═════ QUOTED TEXT ═════
Infrastructure support to enable feature targeting in microservices based web systems (and mobile apps).
This is currently highly experimental and production use is not advisable unless you're brave.
See the examples directory to try things out.
Feature targeting is an evolution (or clarification) of the capability commonly referred to as feature toggles.
The term "feature toggle" is a little misleading. Partly in mentioning "features", leading to an assumption that this capability is only useful for customer facing product changes, but mostly due to the assumption that features can be on or off for everyone and there is nothing in between.
The incorrect assumption being made is that the entire audience sees the same product.
The key to feature targeting is allowing a feature (any behaviour of the system which is either new or different from what the majority of users see) to be enabled for a single user or any subset of users, selected according to set criteria, or randomly (but in a "sticky" fashion).
This capability can then be used in place of a number of other commonly used risk-reducing strategies for testing, deployment and release of software, e.g. ephemeral and long-term environments, blue-green and canary deployments, etc.
The goal of feature targeting is to fully separate deployments from releases and reduce complexity of IT infrastructure and automation, which is in place solely to make sure customers don't see behaviours which are not ready for the public and to reduce risk of issues caused by deployment.
In order to target individual customers at any layer in the tech stack, the expected state of each individual toggle needs to come from a single source of truth, unique to that customer. In web based systems this is a HTTP request (or more generally an RPC call).
A request header is therefore a good place to put the state of features. This can be forwarded from service to service so that the feature state is the same through the entire request tree serving a single customer request. In order to be safe, the default state of a feature should be "disabled", only the features included in the request are enabled.
An interesting benefit of having feature state on the HTTP request is the ability to drive network infrastructure decisions (e.g. traffic routing) by the feature flags as well, enabling "shadow deployment" of a new version of a service, for example, routing traffic to it only if a particular feature is enabled.
There are two ways to enable a feature for a particular user: the system targeting them implicitly based on rules, or the user requesting the feature explicitly without any configuration being in place.
═════ RECORD EXTRACTS ═════
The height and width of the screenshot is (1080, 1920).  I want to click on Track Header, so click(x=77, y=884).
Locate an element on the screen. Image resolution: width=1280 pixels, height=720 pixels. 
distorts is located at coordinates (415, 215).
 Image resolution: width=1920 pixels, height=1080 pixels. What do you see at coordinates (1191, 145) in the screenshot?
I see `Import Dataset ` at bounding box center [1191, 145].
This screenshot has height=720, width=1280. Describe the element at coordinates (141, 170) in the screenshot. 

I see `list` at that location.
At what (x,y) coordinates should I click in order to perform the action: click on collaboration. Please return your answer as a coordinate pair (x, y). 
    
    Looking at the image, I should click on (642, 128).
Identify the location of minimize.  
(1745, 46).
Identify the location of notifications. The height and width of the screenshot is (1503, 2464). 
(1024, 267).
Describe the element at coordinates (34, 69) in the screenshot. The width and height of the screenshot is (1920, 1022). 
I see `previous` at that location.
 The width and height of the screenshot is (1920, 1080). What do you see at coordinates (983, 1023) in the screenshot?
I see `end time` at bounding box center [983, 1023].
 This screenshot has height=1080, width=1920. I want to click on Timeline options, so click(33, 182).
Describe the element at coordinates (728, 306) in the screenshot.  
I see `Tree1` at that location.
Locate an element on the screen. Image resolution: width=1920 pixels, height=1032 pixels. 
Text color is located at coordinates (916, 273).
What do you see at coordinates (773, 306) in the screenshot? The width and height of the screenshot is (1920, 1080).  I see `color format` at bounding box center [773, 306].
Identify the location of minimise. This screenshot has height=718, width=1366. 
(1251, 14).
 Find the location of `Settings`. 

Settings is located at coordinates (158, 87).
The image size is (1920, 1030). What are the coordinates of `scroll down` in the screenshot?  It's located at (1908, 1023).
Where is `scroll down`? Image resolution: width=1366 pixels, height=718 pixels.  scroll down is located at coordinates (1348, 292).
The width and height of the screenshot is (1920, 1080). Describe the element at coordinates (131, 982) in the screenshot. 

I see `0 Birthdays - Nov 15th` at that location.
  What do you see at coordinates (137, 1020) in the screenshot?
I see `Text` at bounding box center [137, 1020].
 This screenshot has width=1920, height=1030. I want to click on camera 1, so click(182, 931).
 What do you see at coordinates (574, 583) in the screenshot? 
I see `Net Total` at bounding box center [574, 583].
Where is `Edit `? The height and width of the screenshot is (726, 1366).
═════
### WRITTEN TASKS
a – List each risk-reducing strategy that the feature targeting text above names as something feature targeting can replace.
b – Answer these questions from the feature targeting text above:
(i) What should the default state of a feature be?
(ii) Where does the text suggest putting the state of features?
(iii) What does the text point to for trying things out?

### RESPONSES TO THE TASKS
a –
- Ephemeral environments
- Long-term environments
- Blue-green deployments
- Canary deployments

b –
(i) Disabled.
(ii) In a request header.
(iii) The examples directory.